### [AIM OF THE EXERCISE]
Find each line in the records below that contains the word "Substack", and copy it out.

### [SOURCE MATERIAL]

======

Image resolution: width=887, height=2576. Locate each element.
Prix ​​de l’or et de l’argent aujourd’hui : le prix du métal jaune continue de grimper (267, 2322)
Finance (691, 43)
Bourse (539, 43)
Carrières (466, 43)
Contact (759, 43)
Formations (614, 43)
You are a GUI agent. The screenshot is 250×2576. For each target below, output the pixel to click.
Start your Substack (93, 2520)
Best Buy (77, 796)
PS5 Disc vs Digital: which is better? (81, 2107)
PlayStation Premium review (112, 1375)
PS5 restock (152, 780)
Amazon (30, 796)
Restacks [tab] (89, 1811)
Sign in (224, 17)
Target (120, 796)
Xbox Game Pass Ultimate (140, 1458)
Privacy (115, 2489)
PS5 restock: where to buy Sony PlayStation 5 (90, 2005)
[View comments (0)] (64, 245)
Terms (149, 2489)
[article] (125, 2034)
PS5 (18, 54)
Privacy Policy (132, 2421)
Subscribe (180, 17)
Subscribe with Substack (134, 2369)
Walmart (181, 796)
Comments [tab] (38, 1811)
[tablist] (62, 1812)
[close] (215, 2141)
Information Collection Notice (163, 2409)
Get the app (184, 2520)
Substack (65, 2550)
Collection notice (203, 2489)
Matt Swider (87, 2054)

======

### [RESULT BELOW]
Start your Substack (93, 2520)
Subscribe with Substack (134, 2369)
Substack (65, 2550)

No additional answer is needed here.